* [WHAT TO DO]
a. Answer these questions using the lottery odds post:
(i) What are the odds of winning once or more with y unique tickets for a single draw?
(ii) What does Cy denote?
(iii) What does the edit note say was added?
b. Repeat word for word the stretch of the lottery odds post from "Also, (y - z)/x" through "admit my error.".

* [ARTICLE]
* Begin *

Put mathematically, if your odds of winning the jackpot with a single ticket is 1/x, then:
Odds of winning once or more with y unique tickets for a single draw is:
y/x
Odds of winning once or more with y tickets but only y - z unique tickets for a single draw is:
(y - z)/x
Odds of winning once or more with 1 ticket for y draws would be:
(1)1/x +
(1 - 1/x)(1/x) + <--- this is because 1/x of the time, the condition has already been satisfied, so you only look at the remaining cases.
(1 - 1/x - (1 - 1/x)(1/x))(1/x) + <--- again, the condition has been satisfied by some more cases so you only look at the remaining ones.
(1 - 1/x - (1 - 1/x)(1/x)) - (1 - 1/x - (1 - 1/x)(1/x))(1/x))(1/x) +
^--- each time you have to subtract the cases that satisfies the condition from above and multiply by (1/x), which is the chance of winning in that draw
So, if you call each of these cases Cy where Cy denotes the probability of having won the jackpot for the first time at draw y, then the total probability comes to
1(1/x) + (1 - C1)(1/x) + (1 - C1 - C2)(1/x) + ... + (1 - C1 - C2 - ... - Cy-1)(1/x) = (y - (y - 1)C1 - ... - Cy-1)/x
Since Cy > 0 for all y > 0, (y - (y - 1)C1 - ... - Cy-1) < y.
Thus (y - (y - 1)C1 - ... - Cy-1)/x < y/x, as is the desired result.
Also, (y - z)/x < y/x when z > 0, i.e there are duplicate tickets.
If you have anymore concerns, feel free to ask. I'm sorry I didn't resort to name calling and insults, it's just not my style. If I realized I was wrong, as I often do,
I may be slightly embarassed but I will admit my error.
Edit: added cases for duplicate tickets

* End *

* [DATA]
* Begin *

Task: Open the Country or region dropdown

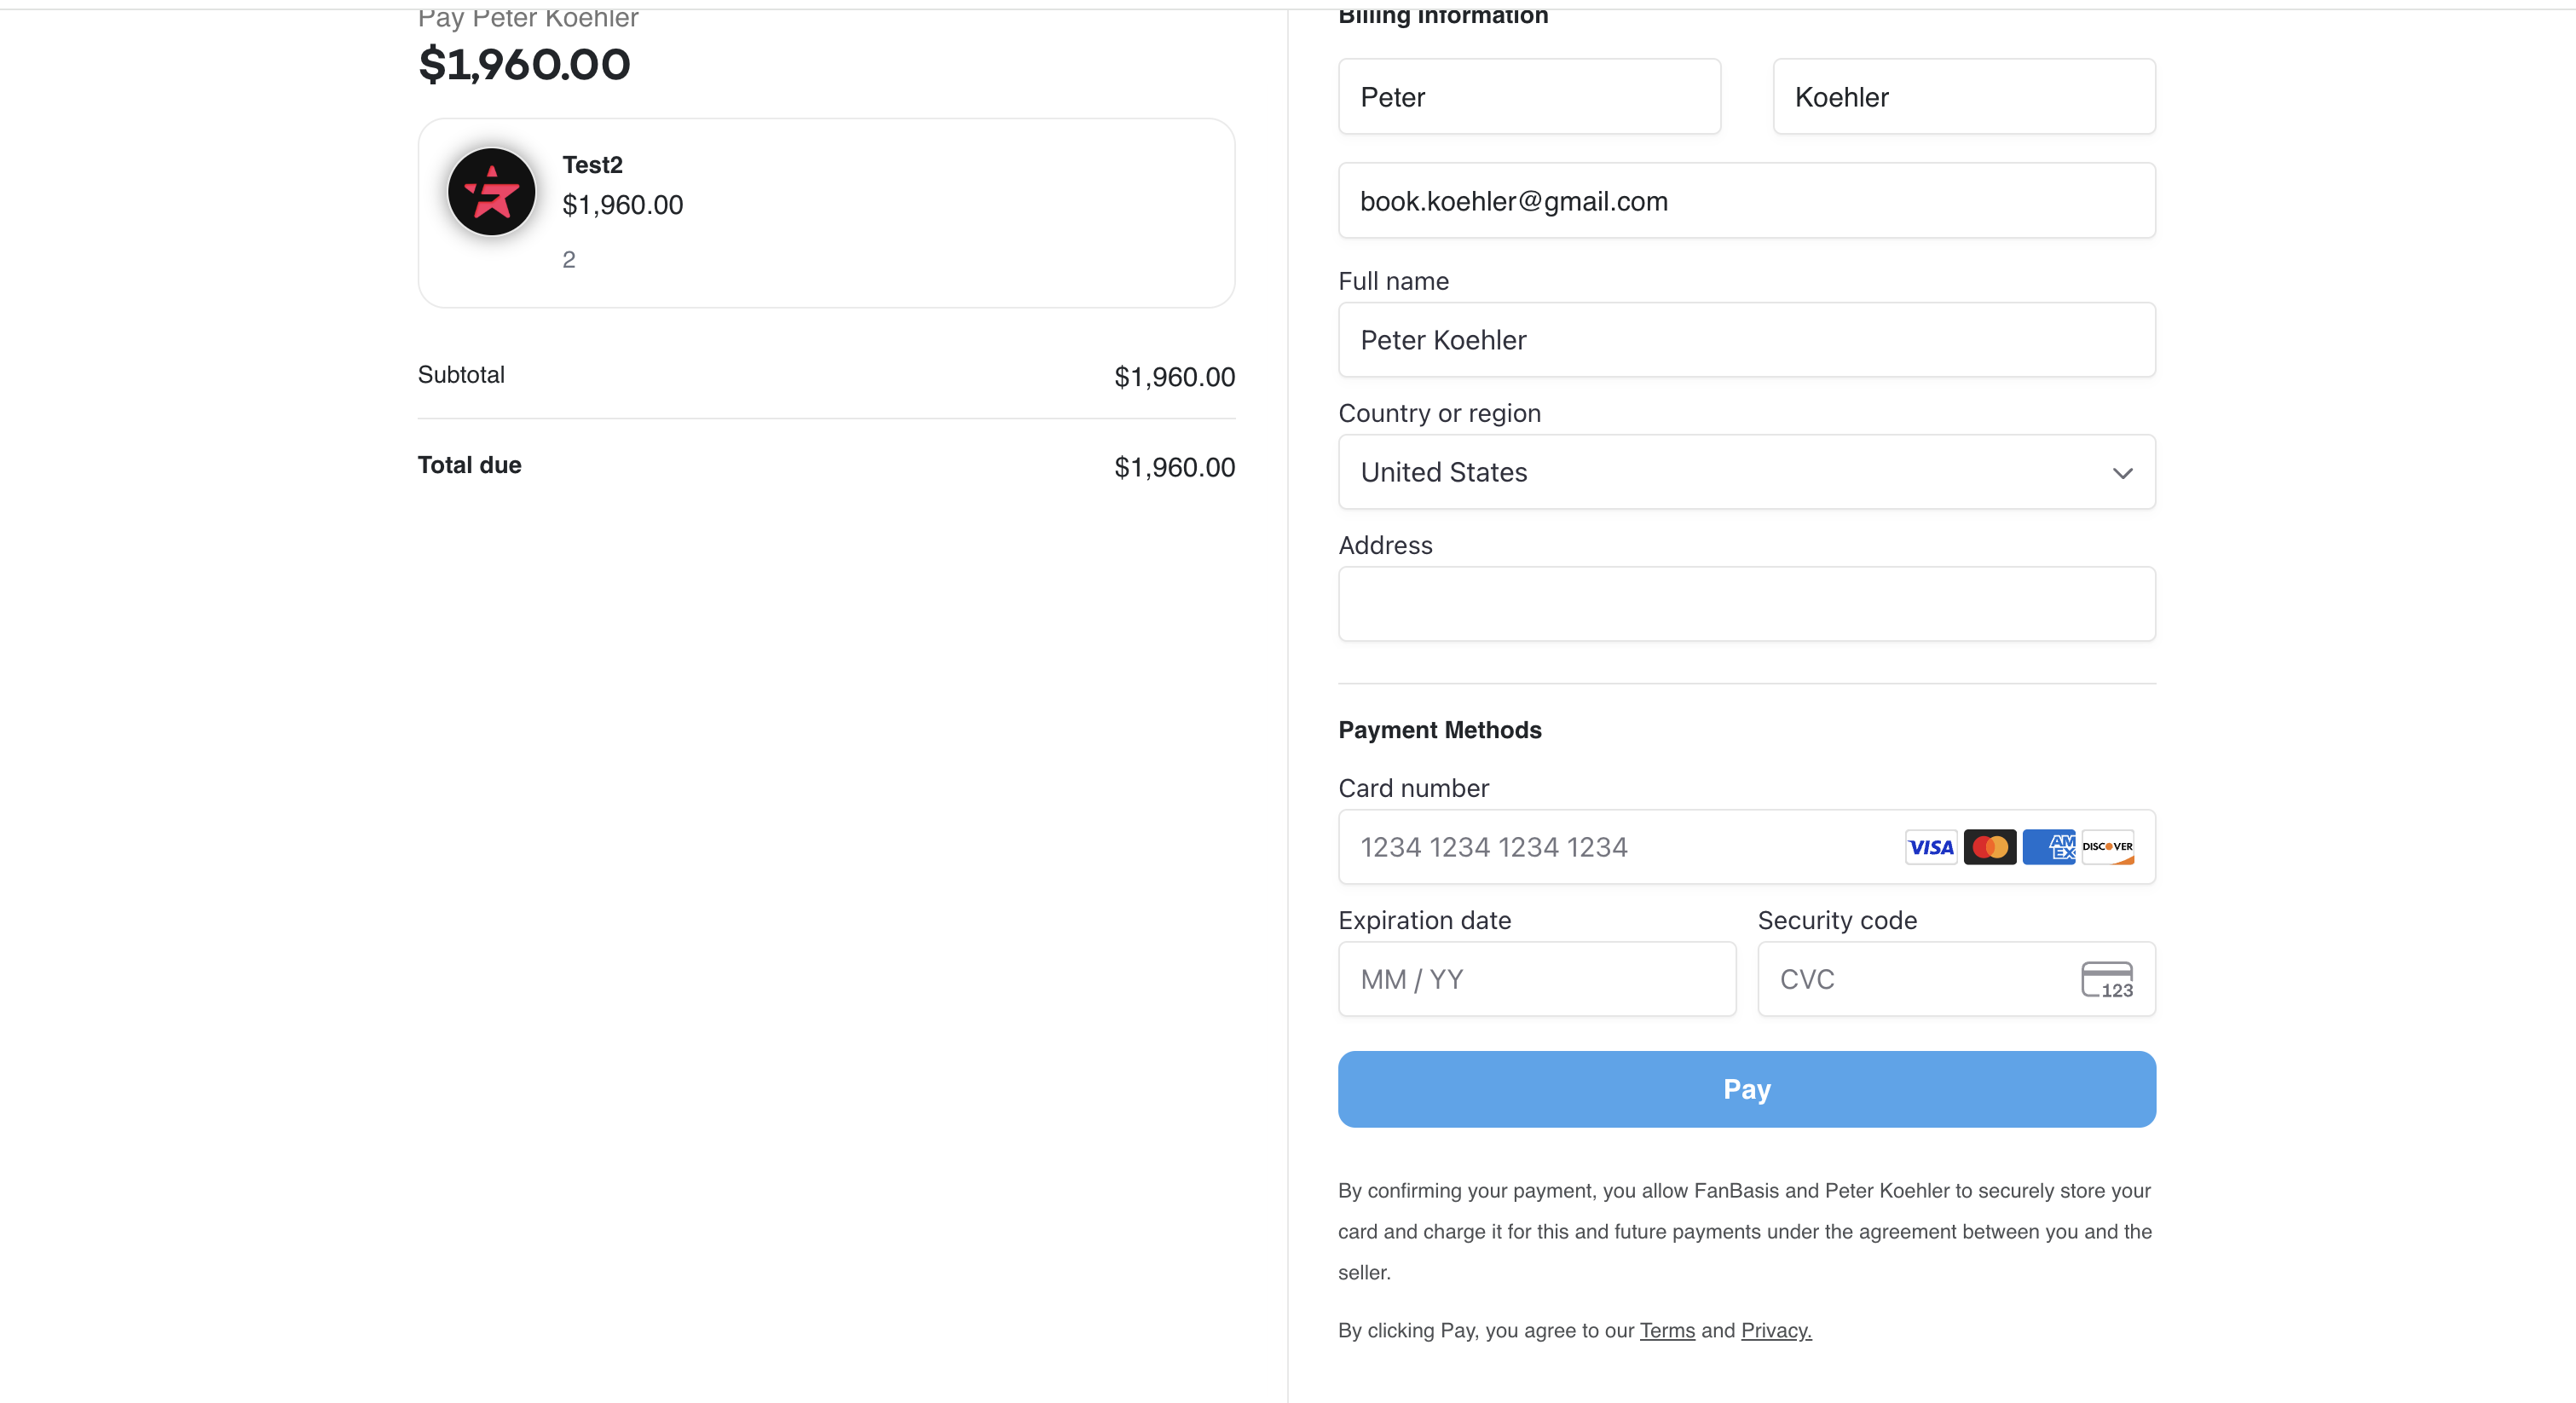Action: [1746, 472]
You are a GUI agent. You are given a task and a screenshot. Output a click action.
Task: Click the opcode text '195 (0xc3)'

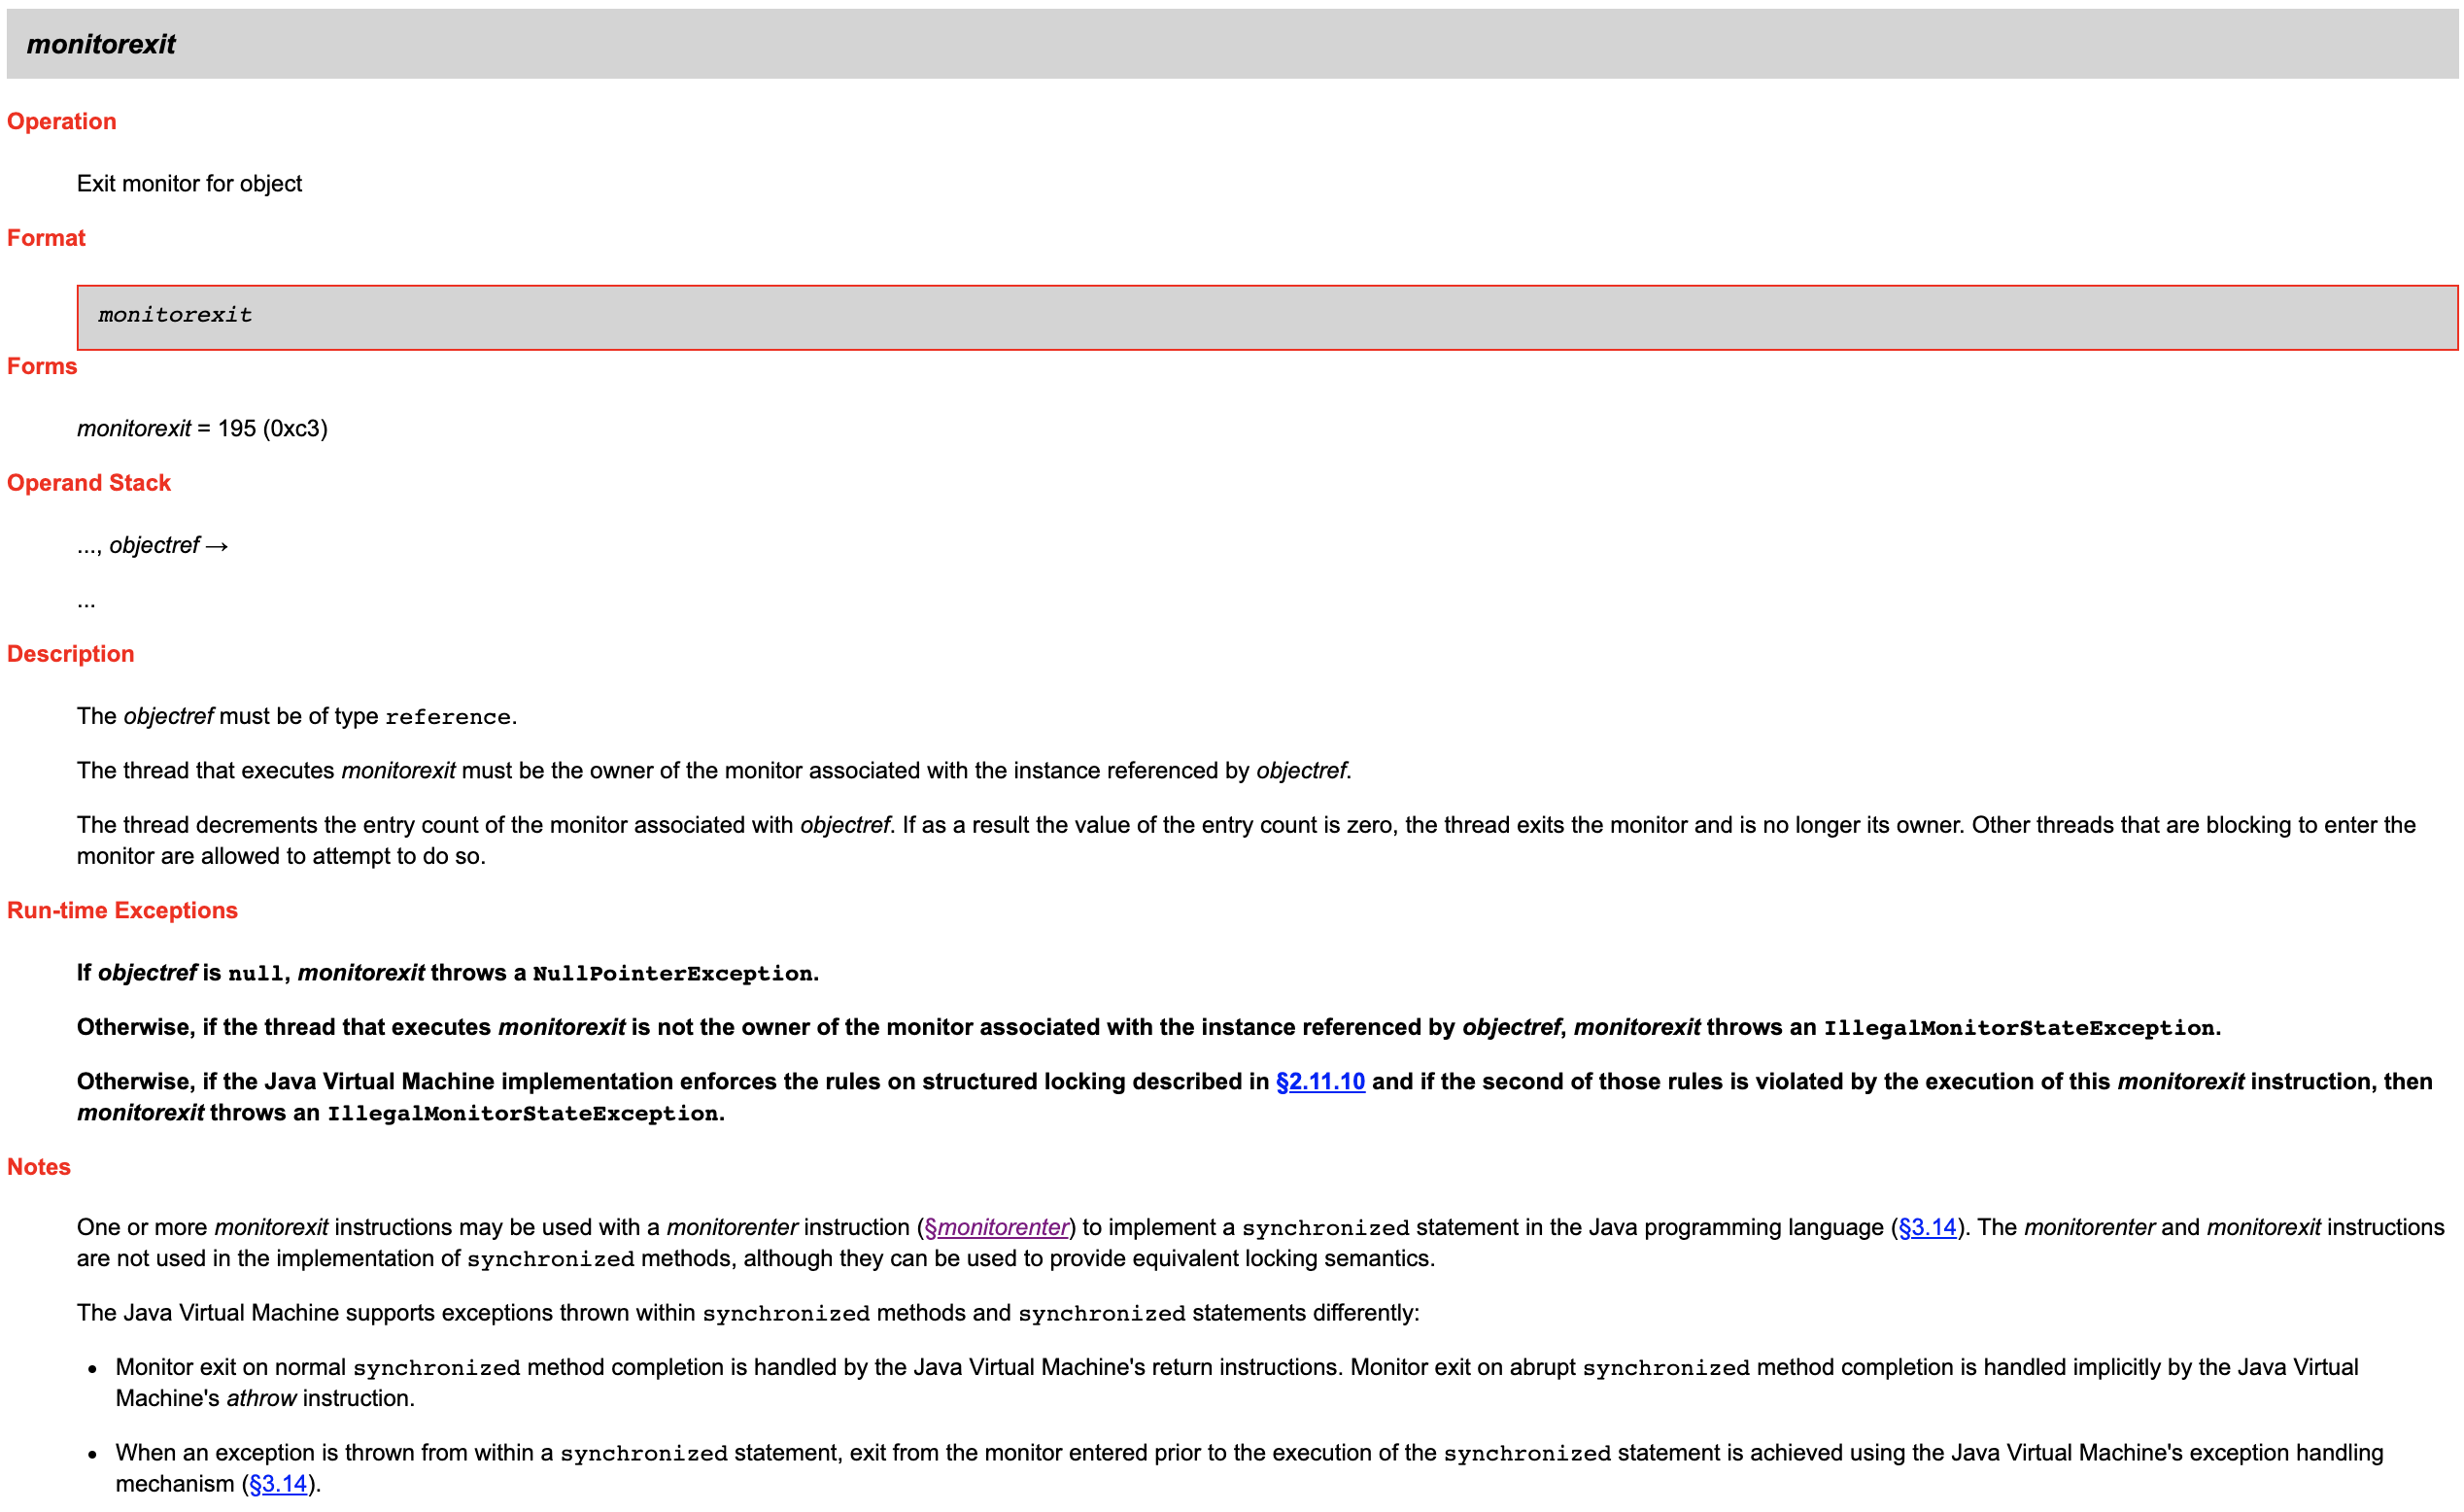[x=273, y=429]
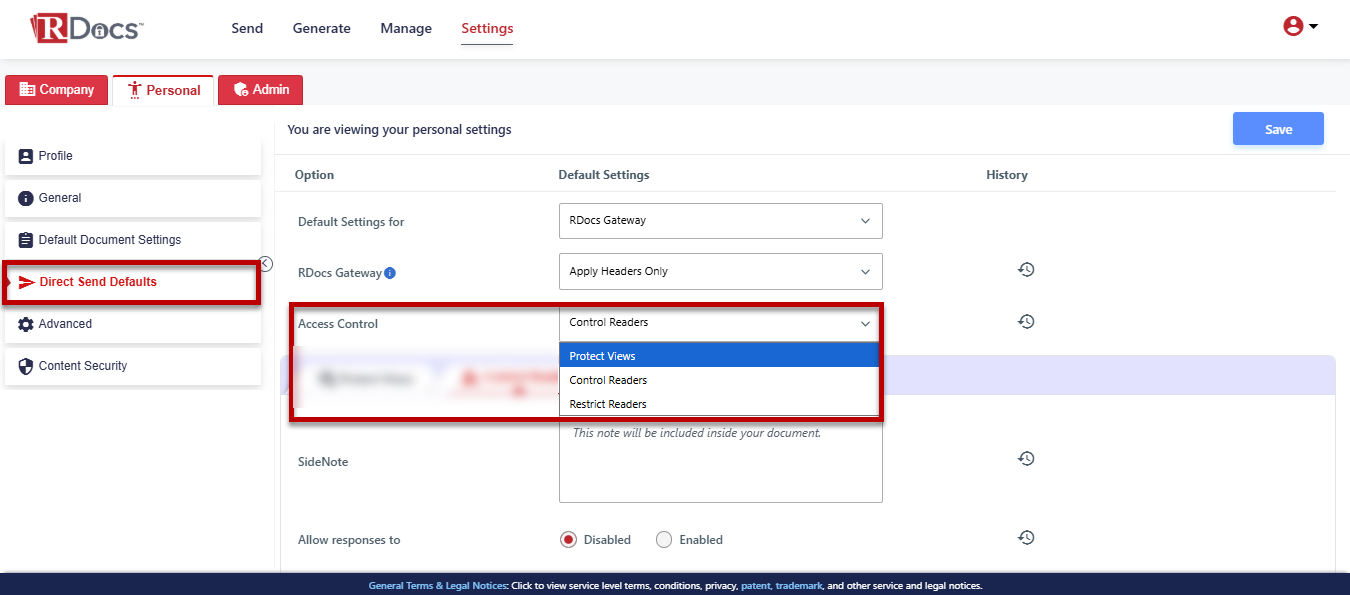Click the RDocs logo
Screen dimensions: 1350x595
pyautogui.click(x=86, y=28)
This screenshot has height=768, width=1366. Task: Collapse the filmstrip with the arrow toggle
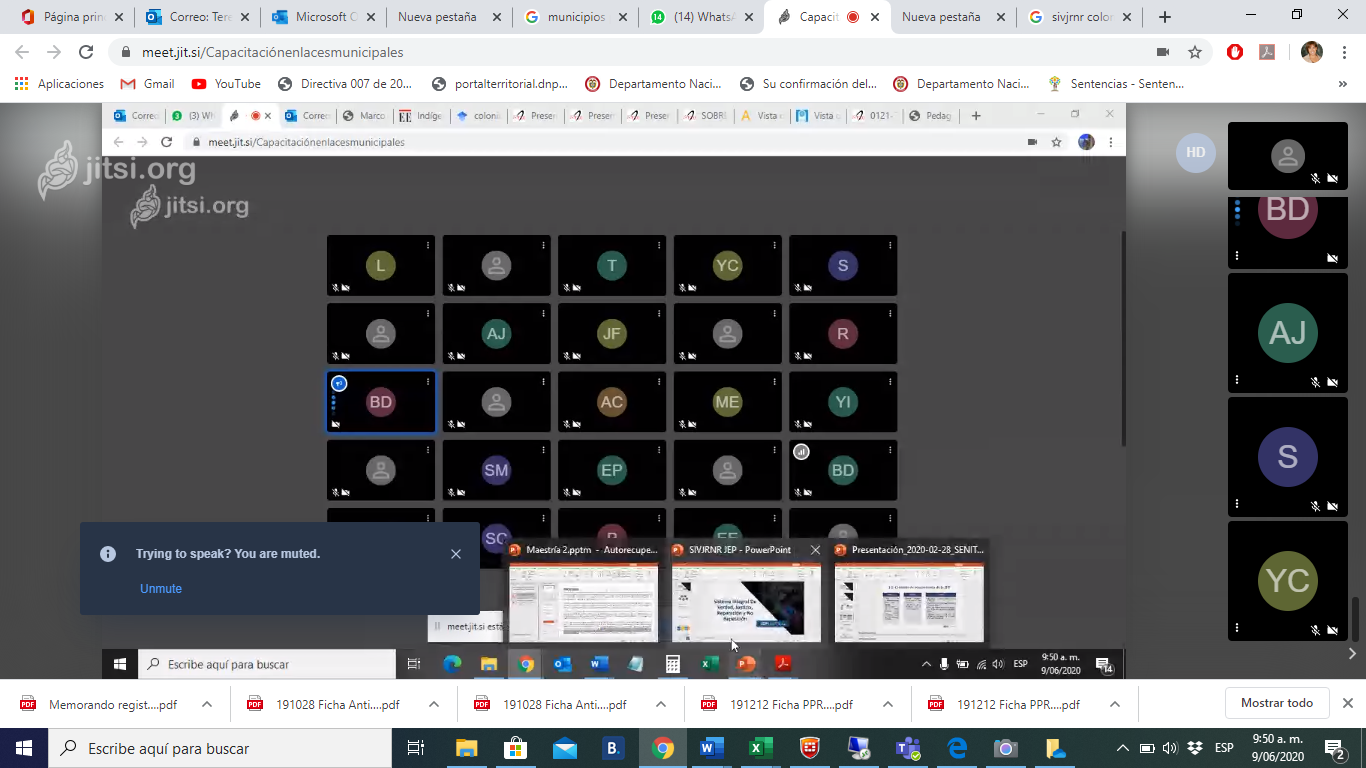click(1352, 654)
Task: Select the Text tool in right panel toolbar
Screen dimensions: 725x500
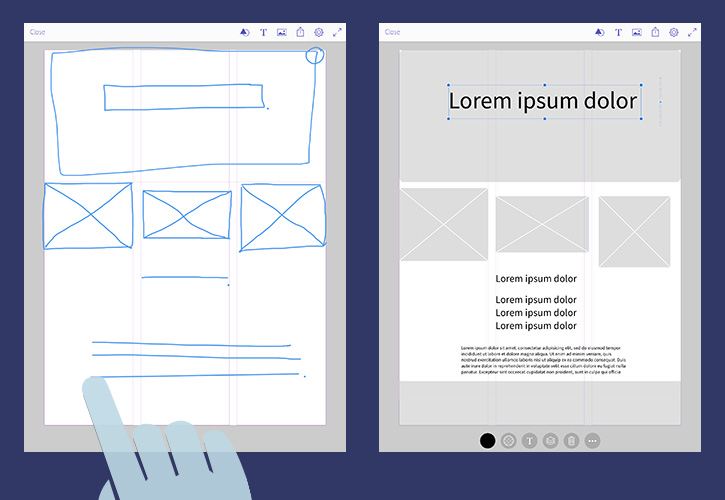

* End *

* [TASK RESPONSES]
a.
(i) y/x
(ii) The probability of having won the jackpot for the first time at draw y.
(iii) Cases for duplicate tickets.

b.
Also, (y - z)/x < y/x when z > 0, i.e there are duplicate tickets.
If you have anymore concerns, feel free to ask. I'm sorry I didn't resort to name calling and insults, it's just not my style. If I realized I was wrong, as I often do,
I may be slightly embarassed but I will admit my error.